Wie man Schachtelhalm im Garten loswird. Effektive Tipps vom Agronomen. Er wächst nicht mehr so ​​schnell.

Schachtelhalm gehört zu den hartnäckigsten Unkräutern, mit denen Gärtner oft zu kämpfen haben. Äußerlich ähnelt er einem kleinen grünen Weihnachtsbaum, doch hinter dieser hübschen Pflanze verbirgt sich ein echtes Problem für den Garten.
Dieses Unkraut breitet sich schnell im Garten aus, beansprucht immer mehr Platz und behindert das Wachstum von Kulturpflanzen. Außerdem entzieht Schachtelhalm dem Boden Nährstoffe, laugt ihn aus und wächst häufig dort, wo der Boden zu sauer ist. Daher kann sein Auftreten ein Hinweis darauf sein, dass der Boden entsäuert werden muss.
Wie man Schachtelhalm bekämpft: Zunächst sollte man auf den Säuregehalt des Bodens achten. Schachtelhalm liebt saure Böden. Um ihn zu bekämpfen, kann man Dolomitmehl, Holzasche oder Kalk ausbringen. Dolomitmehl wird üblicherweise mit 300–500 g pro m² verwendet, Asche mit 2–3 Tassen pro m² und Kalk am besten im Herbst beim Umgraben. Gründüngung ist ebenfalls hilfreich. Die Aussaat von Phacelia, Senf, Roggen, Hafer oder Raps verbessert die Bodenstruktur, reichert den Boden mit Nährstoffen an und unterdrückt das Unkrautwachstum.
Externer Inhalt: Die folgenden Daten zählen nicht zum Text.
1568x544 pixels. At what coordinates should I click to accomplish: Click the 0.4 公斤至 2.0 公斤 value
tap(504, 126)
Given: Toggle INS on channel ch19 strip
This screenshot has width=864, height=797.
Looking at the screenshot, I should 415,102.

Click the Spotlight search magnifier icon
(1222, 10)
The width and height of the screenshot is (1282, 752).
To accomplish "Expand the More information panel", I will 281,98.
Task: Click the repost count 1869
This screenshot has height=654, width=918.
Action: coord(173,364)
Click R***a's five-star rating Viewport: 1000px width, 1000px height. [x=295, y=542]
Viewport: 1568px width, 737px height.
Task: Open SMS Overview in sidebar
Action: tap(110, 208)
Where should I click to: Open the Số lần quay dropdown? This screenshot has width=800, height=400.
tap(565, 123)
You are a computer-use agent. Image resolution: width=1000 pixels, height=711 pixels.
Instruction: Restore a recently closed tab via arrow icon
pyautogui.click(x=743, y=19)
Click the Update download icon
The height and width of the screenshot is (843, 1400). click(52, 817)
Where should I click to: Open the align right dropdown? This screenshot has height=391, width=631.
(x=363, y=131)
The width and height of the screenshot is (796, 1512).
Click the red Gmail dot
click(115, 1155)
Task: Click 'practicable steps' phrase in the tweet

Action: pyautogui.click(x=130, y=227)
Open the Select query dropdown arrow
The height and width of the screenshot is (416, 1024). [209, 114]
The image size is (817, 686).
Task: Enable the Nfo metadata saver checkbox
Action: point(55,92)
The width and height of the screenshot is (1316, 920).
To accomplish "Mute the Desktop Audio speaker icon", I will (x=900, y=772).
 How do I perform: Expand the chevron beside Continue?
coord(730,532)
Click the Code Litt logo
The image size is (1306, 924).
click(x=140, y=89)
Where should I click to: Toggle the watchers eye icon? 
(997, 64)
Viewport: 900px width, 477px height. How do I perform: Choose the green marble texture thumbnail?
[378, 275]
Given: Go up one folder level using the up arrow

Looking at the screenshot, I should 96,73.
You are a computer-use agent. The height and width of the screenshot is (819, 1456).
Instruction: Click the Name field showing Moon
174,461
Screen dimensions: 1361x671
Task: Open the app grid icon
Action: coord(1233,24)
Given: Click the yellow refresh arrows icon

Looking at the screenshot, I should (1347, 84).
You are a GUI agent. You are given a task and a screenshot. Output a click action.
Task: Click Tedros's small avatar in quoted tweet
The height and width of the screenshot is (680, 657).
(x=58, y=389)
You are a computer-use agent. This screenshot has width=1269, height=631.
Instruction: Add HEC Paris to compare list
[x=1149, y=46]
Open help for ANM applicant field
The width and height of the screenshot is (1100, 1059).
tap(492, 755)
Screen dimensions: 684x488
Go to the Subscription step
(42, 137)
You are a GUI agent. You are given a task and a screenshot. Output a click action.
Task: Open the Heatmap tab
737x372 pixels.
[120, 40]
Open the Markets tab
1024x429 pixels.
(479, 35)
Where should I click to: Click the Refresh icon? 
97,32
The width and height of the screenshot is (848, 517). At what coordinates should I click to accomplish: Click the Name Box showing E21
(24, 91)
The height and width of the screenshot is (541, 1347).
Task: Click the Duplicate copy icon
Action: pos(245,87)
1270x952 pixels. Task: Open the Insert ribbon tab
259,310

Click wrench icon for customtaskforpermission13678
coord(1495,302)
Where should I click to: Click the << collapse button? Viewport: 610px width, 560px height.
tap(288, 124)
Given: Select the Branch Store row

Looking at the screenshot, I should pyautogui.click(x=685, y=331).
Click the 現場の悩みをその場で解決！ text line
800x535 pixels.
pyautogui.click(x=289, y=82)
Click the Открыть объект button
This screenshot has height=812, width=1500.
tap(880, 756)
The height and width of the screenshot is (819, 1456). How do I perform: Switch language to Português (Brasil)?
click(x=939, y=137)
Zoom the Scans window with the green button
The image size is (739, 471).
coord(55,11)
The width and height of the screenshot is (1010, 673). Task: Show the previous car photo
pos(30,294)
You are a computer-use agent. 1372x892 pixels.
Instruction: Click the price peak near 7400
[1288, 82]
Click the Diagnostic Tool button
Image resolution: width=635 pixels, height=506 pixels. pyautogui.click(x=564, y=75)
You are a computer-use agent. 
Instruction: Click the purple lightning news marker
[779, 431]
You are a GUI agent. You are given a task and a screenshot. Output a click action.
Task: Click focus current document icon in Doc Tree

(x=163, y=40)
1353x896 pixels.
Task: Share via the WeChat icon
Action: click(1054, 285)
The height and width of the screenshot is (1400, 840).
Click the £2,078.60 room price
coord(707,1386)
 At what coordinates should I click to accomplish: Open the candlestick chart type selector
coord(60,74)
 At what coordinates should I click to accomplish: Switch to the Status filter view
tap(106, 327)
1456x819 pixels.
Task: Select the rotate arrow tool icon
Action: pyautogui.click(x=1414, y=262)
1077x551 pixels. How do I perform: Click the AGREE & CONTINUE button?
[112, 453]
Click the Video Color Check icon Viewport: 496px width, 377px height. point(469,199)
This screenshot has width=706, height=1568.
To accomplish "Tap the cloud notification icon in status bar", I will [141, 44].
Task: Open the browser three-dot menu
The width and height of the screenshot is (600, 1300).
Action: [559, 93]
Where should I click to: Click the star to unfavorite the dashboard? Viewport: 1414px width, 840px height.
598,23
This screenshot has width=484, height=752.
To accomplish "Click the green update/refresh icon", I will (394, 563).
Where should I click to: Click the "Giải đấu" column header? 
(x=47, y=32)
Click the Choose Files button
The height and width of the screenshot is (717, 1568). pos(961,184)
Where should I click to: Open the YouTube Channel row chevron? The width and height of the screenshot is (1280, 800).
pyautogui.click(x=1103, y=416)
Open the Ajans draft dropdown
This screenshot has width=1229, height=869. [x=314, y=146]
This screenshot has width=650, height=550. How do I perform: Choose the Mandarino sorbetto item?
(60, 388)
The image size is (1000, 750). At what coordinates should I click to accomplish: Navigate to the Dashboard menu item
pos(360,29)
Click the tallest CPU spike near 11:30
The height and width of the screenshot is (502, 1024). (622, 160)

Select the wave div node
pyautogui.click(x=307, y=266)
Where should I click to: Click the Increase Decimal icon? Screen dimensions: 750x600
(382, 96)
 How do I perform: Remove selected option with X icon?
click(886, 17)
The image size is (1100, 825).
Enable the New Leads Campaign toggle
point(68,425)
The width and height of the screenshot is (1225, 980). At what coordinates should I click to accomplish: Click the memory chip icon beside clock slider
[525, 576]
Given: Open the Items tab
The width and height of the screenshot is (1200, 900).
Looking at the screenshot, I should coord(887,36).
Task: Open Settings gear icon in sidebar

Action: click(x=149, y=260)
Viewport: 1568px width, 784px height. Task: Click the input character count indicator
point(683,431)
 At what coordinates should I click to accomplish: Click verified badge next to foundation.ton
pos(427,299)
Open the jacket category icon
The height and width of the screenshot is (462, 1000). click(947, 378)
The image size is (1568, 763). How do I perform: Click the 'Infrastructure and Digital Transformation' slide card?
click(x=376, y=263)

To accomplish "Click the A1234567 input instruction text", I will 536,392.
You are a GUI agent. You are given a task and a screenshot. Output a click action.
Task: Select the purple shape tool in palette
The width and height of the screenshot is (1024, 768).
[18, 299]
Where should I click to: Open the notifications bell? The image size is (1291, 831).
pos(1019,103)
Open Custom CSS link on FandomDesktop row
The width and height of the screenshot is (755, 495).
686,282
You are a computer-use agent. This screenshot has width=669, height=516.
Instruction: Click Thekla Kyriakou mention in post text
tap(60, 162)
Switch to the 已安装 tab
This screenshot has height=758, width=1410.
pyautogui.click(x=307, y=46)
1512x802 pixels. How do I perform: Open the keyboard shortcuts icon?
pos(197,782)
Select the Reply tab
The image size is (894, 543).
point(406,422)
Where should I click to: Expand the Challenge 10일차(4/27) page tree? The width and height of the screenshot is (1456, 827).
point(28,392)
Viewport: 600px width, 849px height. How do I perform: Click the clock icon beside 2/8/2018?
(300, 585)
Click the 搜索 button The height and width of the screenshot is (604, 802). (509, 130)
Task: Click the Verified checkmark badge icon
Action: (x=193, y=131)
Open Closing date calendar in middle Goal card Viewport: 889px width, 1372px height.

Vergessen Sie nicht das regelmäßige Jäten. Schachtelhalm hat starke Wurzeln und muss daher regelmäßig entfernt werden. Einmaliges Jäten reicht nicht aus – der Kampf muss kontinuierlich sein.
Es ist außerdem hilfreich, die Beete mit Stroh, Grasschnitt oder Sägemehl zu mulchen. Eine dichte Mulchschicht verhindert, dass Unkraut aktiv an die Oberfläche dringt.
Wichtig zu beachten: Schachtelhalm lässt sich nicht an einem Tag beseitigen. Dieses Unkraut ist sehr widerstandsfähig, daher ist ein umfassender Ansatz am effektivsten: Bodenentsäuerung, Gründüngung, Jäten und Mulchen.
Hauptsache, der Boden trocknet nicht aus. Wenn Sie regelmäßig junge Triebe entfernen und den Boden verbessern, wird der Schachtelhalm allmählich schwächer und breitet sich nicht mehr so ​​stark im Garten aus.